Stress and syllable information is coded in the following manner.  Each
phoneme position is coded with one of the following symbols.

	'>'	indicates a consonant prior to a syllable nucleus.
	'<'	indicates a consonant or vowel following the first
		vowel of the syllable nucleus.
	'0'	indicates the first vowel in the nucleus of an unstressed
		syllable.
	'2'	indicates the first vowel in the nucleus of a syllable
		receiving secondary stress.
	'1'	indicates the first vowel in the nucleus of a syllable
		receiving primary stress.

**** Foreign words and Irregular Phoneme-Grapheme Correspondences ****

The last field in each line indicates whether the word uses foreign or
irregular phoneme to grapheme correspondences.

	'1'	 indicates an irregular word.
	'2'	 indicates a foreign word.
	'0'	 is used for all other words.

Examples:

Foreign words -
							phoneme->grapheme
							option not found
word		phonemes	stress and	code	in other words
				syllable info	for
						foreign &
						irregular words

abattoir	@bxt-+-r	1<0<>2<<	2	/+/ -> 'oi'
beaujolais	b-o-Zxle--	>2<<>0>1<<	2	/Z/ -> 'j' and
							/e/ -> 'ais'
tortilla	tcrti--a	>0<>1>>0	2	/i/ -> 'ill'
pizza		pi!-x	 	>1<>0		2	/!/ -> 'zz'
fjord		ficrd		>01<<		2	/i/ -> 'j'

These words are all marked with '2's in their record to indicate a foreign
word.  

Irregular words -

asthma		@z--mx		1<>>>0		1
caesura		sI-ZUrx		>0<>1<0		1
hallelujah	h@l-xluyx-	>2<>0>1>0<	1
isthmus		Is--mxs		1<>>>0<		1
yeoman		y-omxn	>	1<>0<		1

These words contain irregular phoneme-grapheme correspondences. They are
marked with '1's at the end of their fields.  Seventy-one of the dictionary
words use unique phoneme-letter pairs. These are either silent letters,
where some letters are not pronounced, or unique spellings, where some
letters are pronounced in irregular ways.
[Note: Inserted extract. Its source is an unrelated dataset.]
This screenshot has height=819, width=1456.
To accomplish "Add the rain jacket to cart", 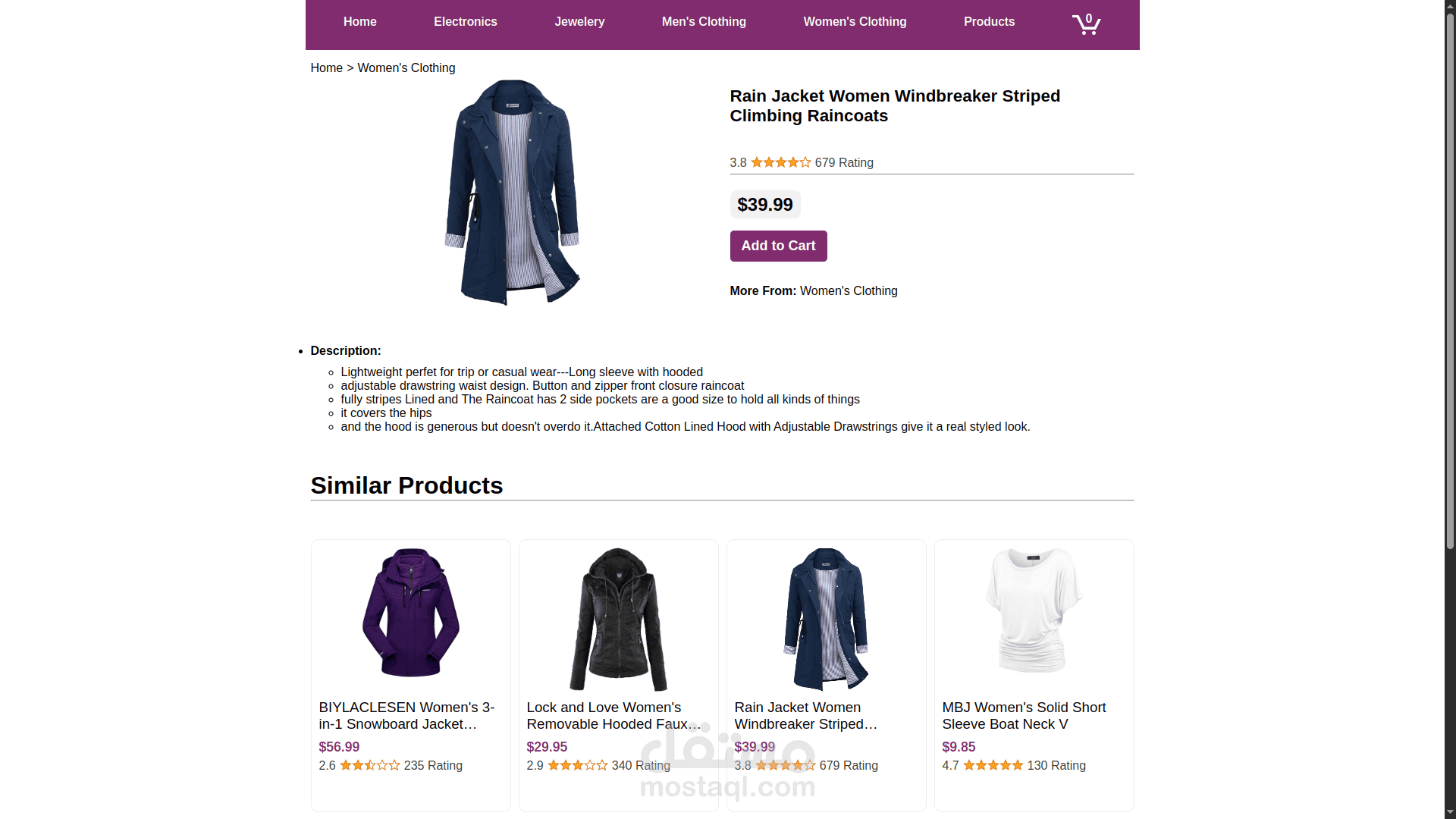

**** Dictionary Sources *****

Initial phoneme codes were generated programmatically from the word spelling
and then were extensively checked and corrected by matching phonemes used by
Hanna et al to those used in the Webster's Pocket Dictionary and Webster's
New Collegiate Dictionary.  (Hanna,R.R., Hanna, J.S., Hodges, R.E. & Rudorf,
E.H.  (1966). Phoneme-grapheme correspondences as cues to spelling
improvement, U.S. Department of Health, Education and Welfare, Office of
Education, Washington, DC: U.S. Government Printing Office.) 
 
The phonetic codings were "spoken" thru a DECtalk speech synthesizer to
insure accurate pronunciation. The original phoneme lists were expanded and
changed to include all the necessary correspondences for pronunciation and
spelling of the words in the corpus. 

**** One-to-One Correspondence Constraint ****

A one-to-one phoneme to letter correspondence was needed for NETtalk, a
backpropagation network which learns to map strings of letters into strings
of phonemes. This constraint forced the compromises listed below.  Two major
types of decisions had to be made to insure that phoneme-grapheme
correspondences were one-to-one.  The decisions concerned:

	1) How to handle phonemes that were written with more than one letter
And 
	2) How to handle letters that were spoken using more than one phoneme

**** Placement of Phonemes that Correspond to Multiple Letters ****

Phonemes may correspond to as many as 5 letters. When this happens, one
letter is assigned to the phoneme and the remaining letters are represented
in the phonetic code by hyphens.
 
Usually, when a phoneme corresponds to a letter cluster, the phoneme is most
closely associated with the first letter of the cluster, and is,
accordingly, placed in the same position as the first letter.  Hyphens are
placed in the remaining positions.  In some cases there is a letter common
to many or all of the letter clusters associated with a particular phoneme,
and the letter does not come first in some of the clusters.  In these cases
the phoneme is placed in a position corresponding to that letter, and the
other letter positions are filled with hyphens.  For example, the sound /n/
is associated with the letters 'nd.' This is coded as /n-/, with the /n/ in
the same position as the letter 'n,' and the hyphen in the position of the
'd.' The /n/ sound is also written as 'gn,' 'sn' and 'kn'. Here, the /n/
phoneme is associated with the common 'n,' not the differing initial
letters, so all of these graphemes are coded as /-n/, where the /n/ is
placed opposite the second letter 'n' instead of the letter that varies.

**** Phonemes with no Letters to Match **** 

Some words used phonemes that were not matched by any letters in the word.
The word 'eighth' is an example.  'Eighth' is phonemically coded by Webster's
as /etT/, but there is no clear letter for the /t/.  The dictionary uses
/e---T-/, dropping the /t/.

Another example concerns those instances when /y/ plus another vowel sound
are written with a single vowel in foreign words.  The double phoneme was
replaced with the second vowel sound based on the DECtalk pronunciation of
the double phoneme, the /y/ alone, and the second vowel alone.

If a double phoneme corresponding to a single grapheme appeared in several
words, a new phoneme symbolizing the double sound was created.  Five such
combination phonemes were used.

They are /X/ = /ks/
         /K/ = /kS/
         /#/ = /gz/
	 /Z/ = /zh/
     and /!/ = /tz/

/X/ /K/ and /#/ are all used to represent 'x'. 
 
/Z/ is used by single letter graphemes 'z' 'g' and 's' for 
the double /zh/ sound.  
 
The last combination phoneme, /!/ = /tz/, is used for the foreign
'z'. 

**** Foreign Words ****

Some words in the dictionary use non-English phoneme-letter pairs. New
phoneme to letter correspondences and entirely new phonemes were added to
accommodate coding these words.  The new phonemes are /!/ = /tz/, discussed
above, and /+/, which is approximated by /wa/ and represents a French vowel
sound.